*Page text:*
The Americans were relieved to be welcomed at the airport by company representatives. They interpreted their host’s assistance to get them quickly to the office as indicative of their shared desire to swiftly conclude the terms of the distribution proposal and sign the contract.

They were met upon arrival by the CEO of their potential Malaysian business partner and were ushered into a formal dining room where a lavish breakfast was laid out for the negotiating parties. “Perfect! Super-efficient!”, thought Jeff and Kyle. “We can get down to business immediately over breakfast.”

But it soon became apparent to the Americans that their Malaysian hosts didn’t share their urgency to conduct business. Breakfast topics were varied but not business-related — and when Jeff and Kyle attempted to raise the distribution deal, their Malaysian hosts paused for a while before changing the subject. Jeff and Kyle assumed that once the breakfast plates had been cleared, the business negotiations would start. Instead, their Malaysian hosts suggested that their guests freshen up in their hotel room after such a long trip and they should all meet in the lobby just before lunchtime.

Slightly confused, but glad they had an opportunity to revise their notes before the next meeting, the Americans checked into their hotel and spent an hour together reviewing the terms of their proposal. At noon they were met in the lobby by a representative of their Malaysian hosts and driven to a local restaurant where they were again joined by key senior employees of their potential Malaysian partner.

*What to produce:*
Repeat the part of the business trip story between "They were met upon" and "just before lunchtime.", inclusive. The entries after this point are separate from the business trip story.

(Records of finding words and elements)

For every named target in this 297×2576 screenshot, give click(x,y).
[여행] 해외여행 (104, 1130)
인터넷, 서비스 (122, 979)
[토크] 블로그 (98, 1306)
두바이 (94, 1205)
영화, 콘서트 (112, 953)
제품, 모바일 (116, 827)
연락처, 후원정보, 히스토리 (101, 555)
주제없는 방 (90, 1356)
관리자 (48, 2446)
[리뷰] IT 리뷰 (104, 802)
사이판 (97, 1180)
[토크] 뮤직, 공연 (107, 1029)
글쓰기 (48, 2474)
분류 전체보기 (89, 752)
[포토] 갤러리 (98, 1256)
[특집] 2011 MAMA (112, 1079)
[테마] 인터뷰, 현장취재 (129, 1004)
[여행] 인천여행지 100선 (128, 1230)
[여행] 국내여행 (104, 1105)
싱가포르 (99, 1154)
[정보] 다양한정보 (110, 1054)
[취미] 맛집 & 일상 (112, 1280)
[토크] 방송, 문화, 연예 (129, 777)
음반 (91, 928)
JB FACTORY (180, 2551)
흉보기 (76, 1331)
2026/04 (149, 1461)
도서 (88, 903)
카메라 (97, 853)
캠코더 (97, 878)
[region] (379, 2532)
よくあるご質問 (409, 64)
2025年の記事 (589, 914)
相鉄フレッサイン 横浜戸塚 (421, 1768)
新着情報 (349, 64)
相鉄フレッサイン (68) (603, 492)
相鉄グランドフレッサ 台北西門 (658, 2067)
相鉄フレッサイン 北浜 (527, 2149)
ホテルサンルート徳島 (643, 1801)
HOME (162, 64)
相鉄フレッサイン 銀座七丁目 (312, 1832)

*Exercise output:*
They were met upon arrival by the CEO of their potential Malaysian business partner and were ushered into a formal dining room where a lavish breakfast was laid out for the negotiating parties. “Perfect! Super-efficient!”, thought Jeff and Kyle. “We can get down to business immediately over breakfast.”

But it soon became apparent to the Americans that their Malaysian hosts didn’t share their urgency to conduct business. Breakfast topics were varied but not business-related — and when Jeff and Kyle attempted to raise the distribution deal, their Malaysian hosts paused for a while before changing the subject. Jeff and Kyle assumed that once the breakfast plates had been cleared, the business negotiations would start. Instead, their Malaysian hosts suggested that their guests freshen up in their hotel room after such a long trip and they should all meet in the lobby just before lunchtime.